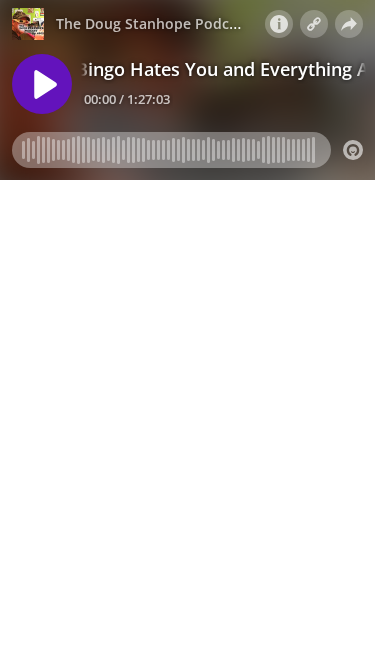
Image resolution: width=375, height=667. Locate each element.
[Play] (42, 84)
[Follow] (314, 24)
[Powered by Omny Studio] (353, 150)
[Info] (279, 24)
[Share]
____________
# [What is expected]
Reproduce all the entries that precede this task, word for word, minus any pictures.

# [Written response]
Image resolution: width=375, height=667. Locate each element.
[Play] (42, 84)
[Follow] (314, 24)
[Powered by Omny Studio] (353, 150)
[Info] (279, 24)
[Share]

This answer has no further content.